行政学修士と霞が関勤務から見えた、エビデンスの重要性と課題

私は、米国シラキュース行政大学院で行政学修士号を得ました。また、その後、外務省に2年間出向して政策立案や国会対応等の業務を経験しました。この経験からエビデンス(合理的な根拠)の重要性、そして、その課題について多くを学びました。

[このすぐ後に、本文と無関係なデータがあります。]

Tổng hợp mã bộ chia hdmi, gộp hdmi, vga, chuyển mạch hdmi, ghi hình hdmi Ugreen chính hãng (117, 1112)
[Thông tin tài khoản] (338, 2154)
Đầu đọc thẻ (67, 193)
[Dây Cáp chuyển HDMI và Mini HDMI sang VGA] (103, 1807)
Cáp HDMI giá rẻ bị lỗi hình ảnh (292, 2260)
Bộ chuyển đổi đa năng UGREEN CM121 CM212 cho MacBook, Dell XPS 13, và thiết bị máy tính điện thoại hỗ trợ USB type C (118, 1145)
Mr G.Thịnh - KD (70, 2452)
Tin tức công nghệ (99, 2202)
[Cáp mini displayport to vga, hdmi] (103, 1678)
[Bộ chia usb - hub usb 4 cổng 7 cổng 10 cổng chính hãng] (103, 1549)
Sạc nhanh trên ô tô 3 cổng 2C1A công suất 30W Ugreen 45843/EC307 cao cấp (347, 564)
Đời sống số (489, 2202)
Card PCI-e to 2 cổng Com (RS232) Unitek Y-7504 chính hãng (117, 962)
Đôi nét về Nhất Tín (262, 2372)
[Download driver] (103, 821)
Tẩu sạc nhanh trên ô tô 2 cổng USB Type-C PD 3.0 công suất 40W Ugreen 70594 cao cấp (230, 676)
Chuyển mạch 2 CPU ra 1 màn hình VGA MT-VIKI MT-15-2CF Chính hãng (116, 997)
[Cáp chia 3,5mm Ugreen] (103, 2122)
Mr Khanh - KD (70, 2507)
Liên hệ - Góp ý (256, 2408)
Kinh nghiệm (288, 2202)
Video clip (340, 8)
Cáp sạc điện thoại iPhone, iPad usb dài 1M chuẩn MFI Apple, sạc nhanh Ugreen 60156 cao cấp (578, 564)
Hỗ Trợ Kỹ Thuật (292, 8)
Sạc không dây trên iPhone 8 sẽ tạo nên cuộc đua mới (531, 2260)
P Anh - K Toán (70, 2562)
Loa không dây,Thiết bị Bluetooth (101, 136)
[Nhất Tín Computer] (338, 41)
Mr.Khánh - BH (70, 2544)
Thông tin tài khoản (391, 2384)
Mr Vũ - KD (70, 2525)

EBPM(Evidence-Based Policy Making、証拠に基づく政策立案)という言葉が広く知られているように、政策の立案は合理的根拠を必要とするということは行政の基本です。具体的には、政策の必要性を把握して具体的な事業を立案する際には、データや明確な証拠といった合理的な根拠を明らかにして合理的に進めていく、ということです。

一方で、行政学修士課程での勉強や霞が関での勤務を通じて、根拠やデータを恣意的に取捨選択するケース、表面上は合理的と見えるもののその根拠やデータが偏っていて危ういケース等を学び、そして、経験してきました。また、必ずしもすべての判断をエビデンスに基づいて行えるものでもないということも経験してきました。データや根拠をどう使うか、どのタイミングで見せるかということによって、エビデンスの意味合いが大きく変わることもありました。

特に、政治という分野においては、世論の影響、業界団体からの陳情や圧力等によって、合理的な判断にはならないことが事実として多く存在しています。

エビデンスの重要性はしっかりと踏まえたうえで、エビデンス以外の要素で物事が動くという現実も認識して、行政に向き合い、そして、具体的で前向きな提案をしていきます。